Comme Tolstoï avant lui, Hergé a souscrit à cet adage populaire qui veut que des personnes perdues reviennent sans le savoir sur leurs pas.

LE MONDE du   17.04.2012

Comme Tolstoï avant lui, Hergé a souscrit à cet adage populaire qui veut que des personnes perdues reviennent sans le savoir sur leurs pas.

Dans Tintin au pays de l'or noir, les deux inénarrables policiers Dupond et Dupont partent dans le désert à la recherche de Tintin. Après quelques jours de route, égarés, ils finissent par trouver les traces d'un véhicule et les suivent, sans s'apercevoir qu'il s'agit de celles... de leur propre Jeep. La même mésaventure leur arrive dans On a marché sur la Lune, quand, après avoir gambadé sur notre satellite, ils tombent sur une double série d'empreintes de pas... Tout comme Tolstoï avant lui, qui, dans sa longue nouvelle Maître et serviteur, avait fait tourner en rond son héros pris dans une tempête de neige, Hergé a souscrit à cet adage populaire qui veut que des personnes perdues reviennent sans le savoir sur leurs pas.

En 2009, à l'invitation d'une chaîne de télévision allemande, des chercheurs ont voulu vérifier si cette croyance était fondée, car la littérature scientifique semblait muette sur le sujet. Ils ont donc testé la capacité des humains à avancer en ligne droite sur des terrains inconnus et dans deux environnements différents : une grande forêt allemande et le désert du Sahara. Les participants à ces tests devaient marcher plusieurs heures consécutives en suivant un cap défini au départ par les expérimentateurs. La trajectoire des cobayes était enregistrée grâce à un appareil de positionnement par satellite.

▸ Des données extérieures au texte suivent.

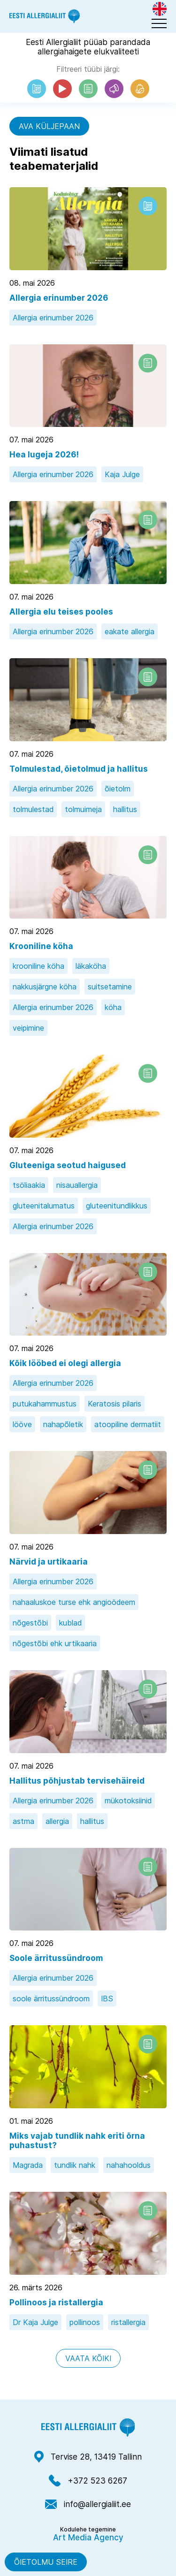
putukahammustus (45, 1403)
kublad (70, 1622)
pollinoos (84, 2322)
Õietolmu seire (45, 2562)
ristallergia (128, 2322)
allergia (57, 1821)
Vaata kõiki (88, 2358)
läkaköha (91, 966)
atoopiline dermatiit (127, 1424)
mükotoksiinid (128, 1800)
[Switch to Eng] (160, 9)
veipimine (28, 1028)
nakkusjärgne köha (45, 986)
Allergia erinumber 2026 (58, 298)
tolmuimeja (83, 809)
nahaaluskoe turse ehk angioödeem (74, 1602)
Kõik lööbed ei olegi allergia (65, 1363)
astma (23, 1821)
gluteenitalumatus (44, 1205)
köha (113, 1007)
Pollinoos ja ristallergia (56, 2302)
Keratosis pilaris (114, 1403)
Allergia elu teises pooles (61, 611)
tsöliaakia (29, 1185)
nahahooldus (129, 2165)
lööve (22, 1424)
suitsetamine (110, 986)
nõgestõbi (30, 1622)
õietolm (117, 788)
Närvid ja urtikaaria (48, 1561)
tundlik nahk (74, 2165)
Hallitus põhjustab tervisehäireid (77, 1781)
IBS (107, 1998)
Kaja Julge (122, 474)
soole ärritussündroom (51, 1998)
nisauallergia (77, 1185)
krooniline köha (38, 966)
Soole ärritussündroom (56, 1958)
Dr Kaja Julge (35, 2322)
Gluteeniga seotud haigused (67, 1165)
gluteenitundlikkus (116, 1205)
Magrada (28, 2165)
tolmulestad (33, 809)
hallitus (125, 809)
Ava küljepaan (49, 126)
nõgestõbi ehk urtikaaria (55, 1643)
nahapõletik (63, 1424)
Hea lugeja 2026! (44, 454)
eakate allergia (129, 631)
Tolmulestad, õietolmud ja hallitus (78, 769)
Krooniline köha (41, 946)
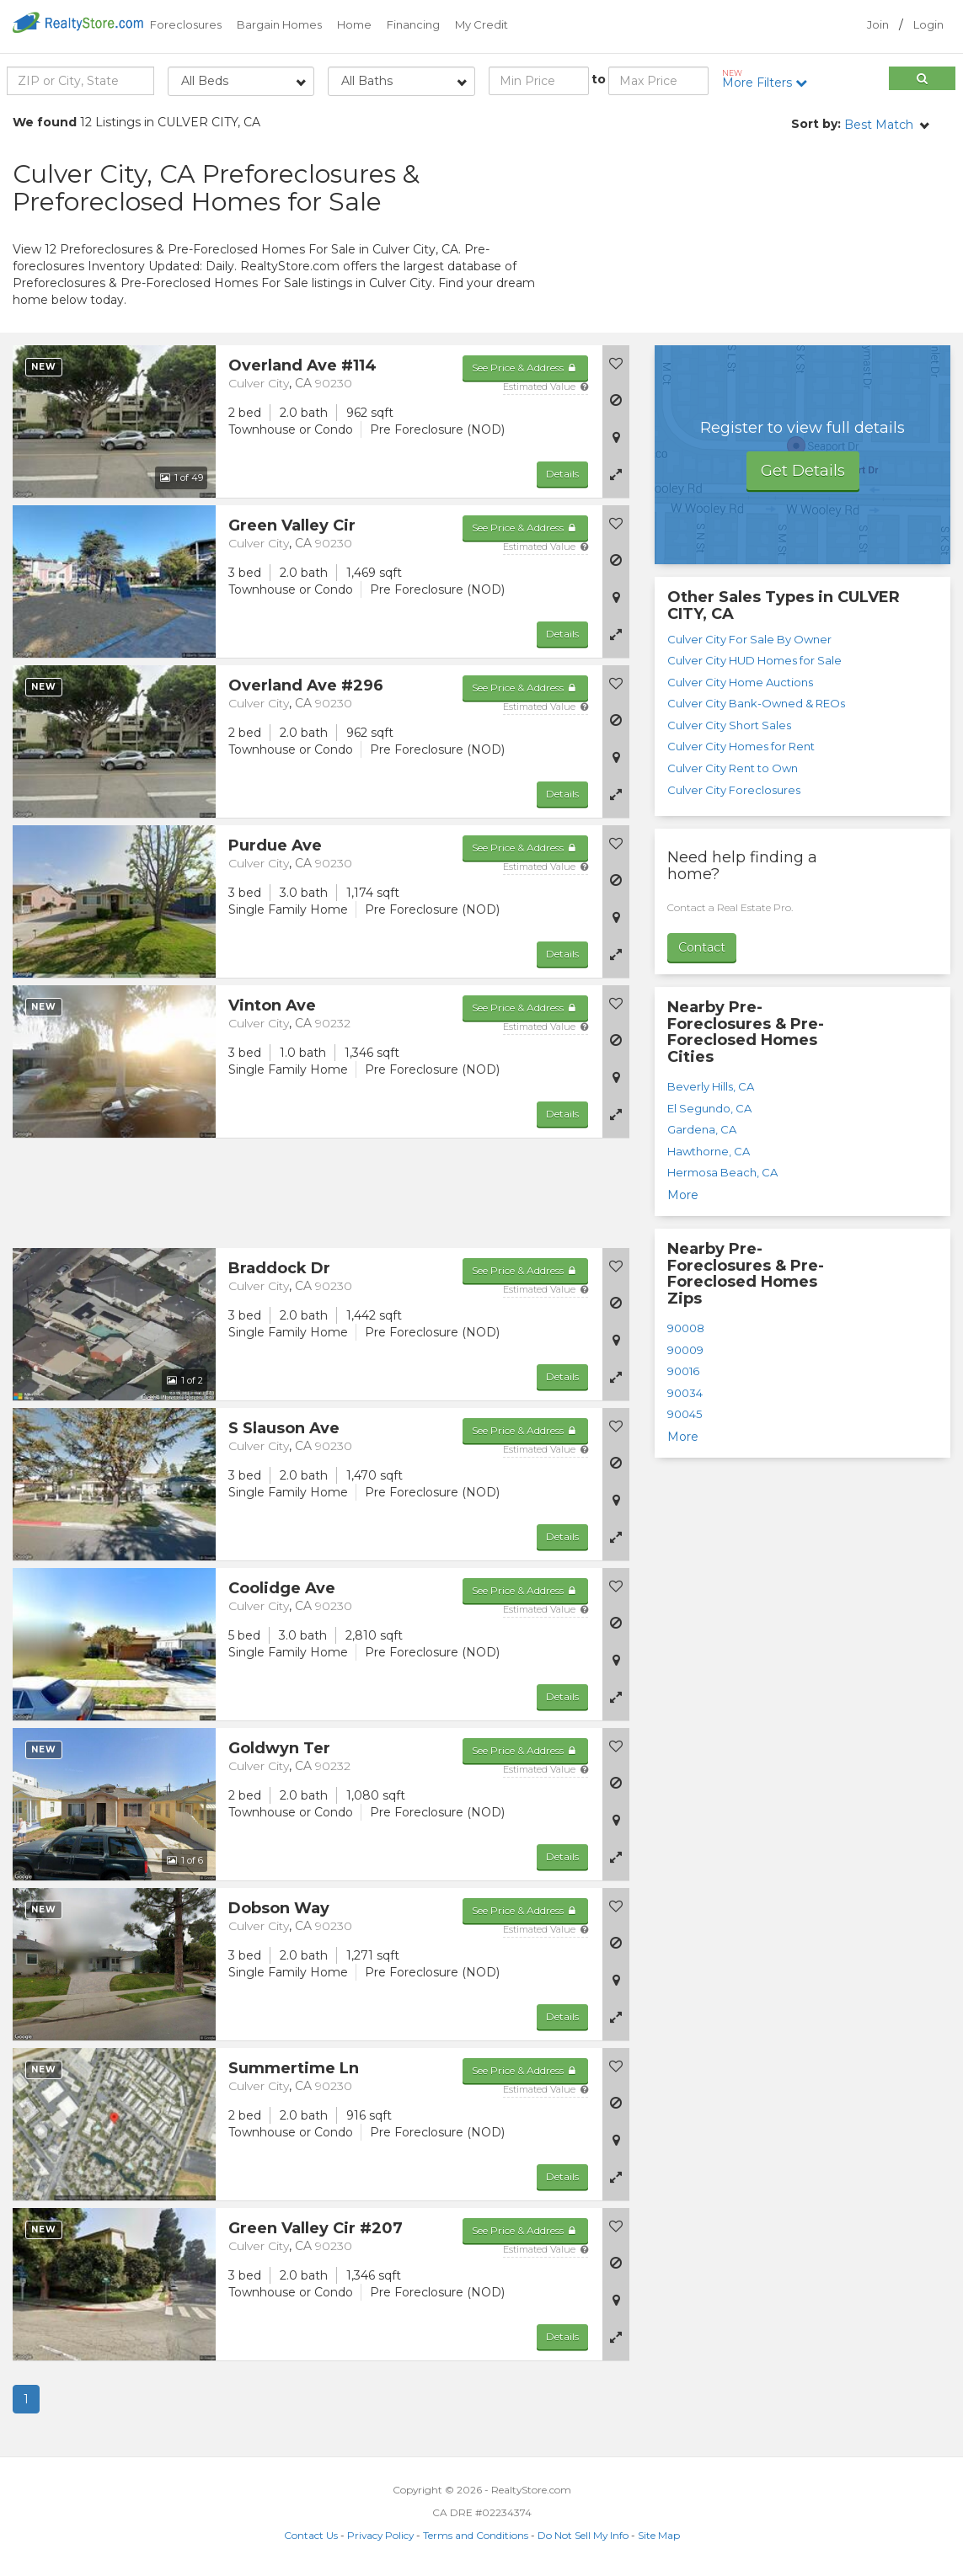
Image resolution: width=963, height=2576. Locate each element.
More (682, 1195)
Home (354, 24)
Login (928, 24)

Premier enseignement de cette étude : tant qu'ils peuvent voir le soleil, nos amis Homo sapiens parviennent sans problème à suivre une trajectoire plus ou moins rectiligne. En revanche, si l'astre du jour se cache derrière les nuages ou se couche, le chemin que dessine le promeneur solitaire se tord et se tortille, se courbe et se recoupe. Ainsi, sur les six expériences forestières, les quatre menées par temps couvert ont donné des tracés tourmentés. Trois des cobayes sont même revenus sur leurs pas sans s'en apercevoir. Quant à l'unique courageux qui a marché de nuit dans le Sahara, il a pu s'en tirer tant que la lune était visible. Ensuite, il a réalisé un magnifique et inconscient demi-tour...

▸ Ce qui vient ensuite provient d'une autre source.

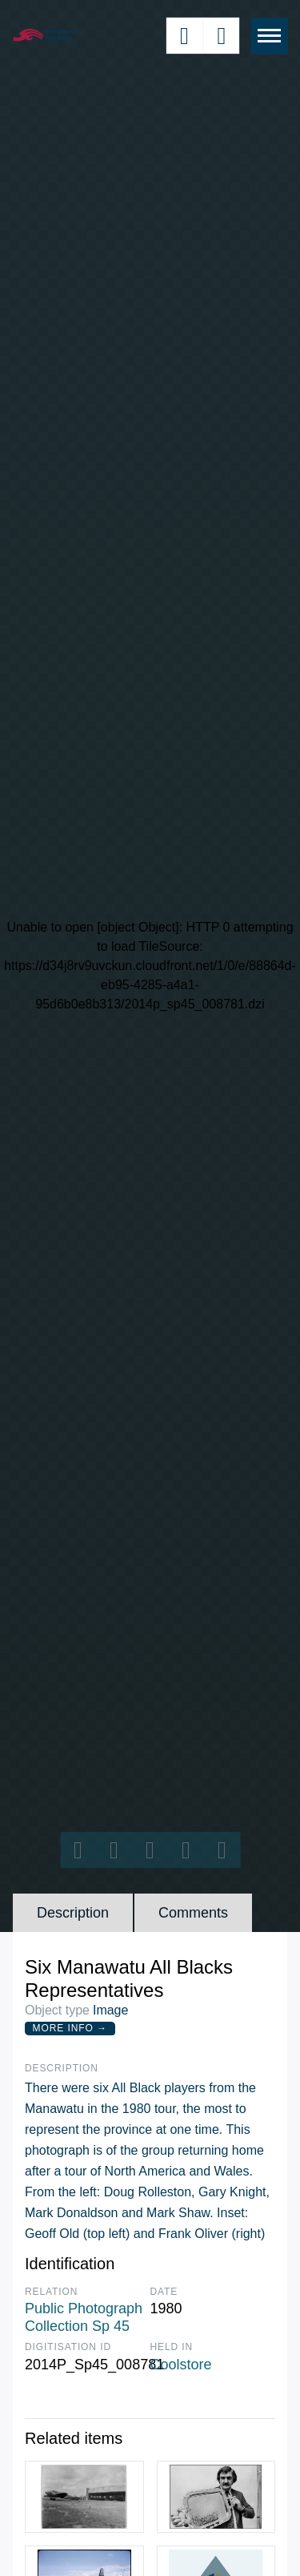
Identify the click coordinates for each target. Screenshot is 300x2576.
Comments (193, 1913)
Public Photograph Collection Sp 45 (83, 2317)
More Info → (70, 2028)
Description (73, 1913)
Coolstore (181, 2365)
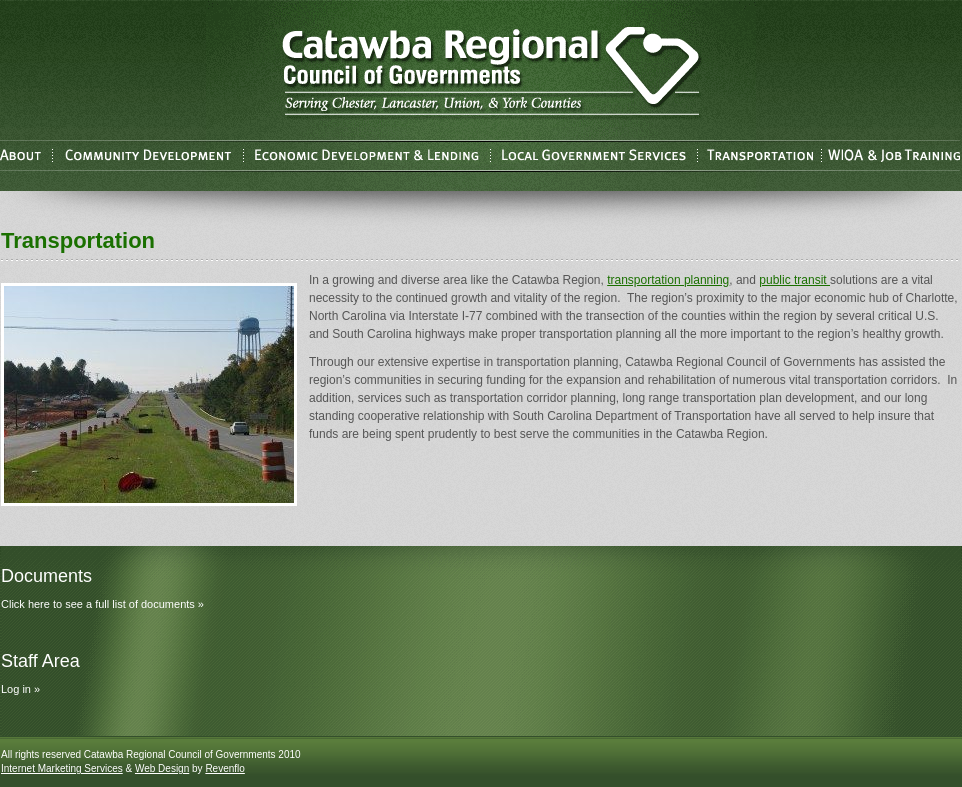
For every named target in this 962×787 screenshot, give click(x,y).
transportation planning (668, 280)
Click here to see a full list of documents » (102, 604)
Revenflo (224, 768)
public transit (794, 280)
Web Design (162, 768)
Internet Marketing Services (62, 768)
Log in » (20, 689)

Mais qu'est-ce qui nous fait virer de bord quand la boussole solaire disparaît du paysage ? Le deuxième enseignement de cette étude nous dit que les asymétries corporelles (par exemple être droitier ou gaucher du pied ou bien avoir une jambe plus forte ou plus courte que l'autre) n'y sont pour rien. Pour exclure cette possibilité, les auteurs de l'étude se sont livrés à une seconde série d'expériences où les participants devaient, les yeux bandés, marcher droit devant eux pendant cinquante minutes - sur un terrain sans arbres. Au bout de seulement quelques décamètres, la trajectoire de chacun est devenue complètement chaotique, sans qu'une quelconque corrélation puisse être établie entre les boucles que certains traçaient et leurs asymétries corporelles.

Selon les chercheurs, l'hypothèse la plus plausible pour expliquer que l'homme privé d'un fort repère visuel ou sonore se met à tourner en rond lorsqu'il marche est que son système interne de gestion du déplacement est très vite saturé en informations et ne sait plus gérer la situation. Ce n'est cependant qu'une hypothèse et, comme le fait remarquer l'étude, il y a une certaine ironie à voir que, à l'époque où la géolocalisation ultraprécise est partout, dans les avions, les voitures et les téléphones portables, nous en sachions si peu sur la manière dont fonctionne notre propre sens de l'orientation.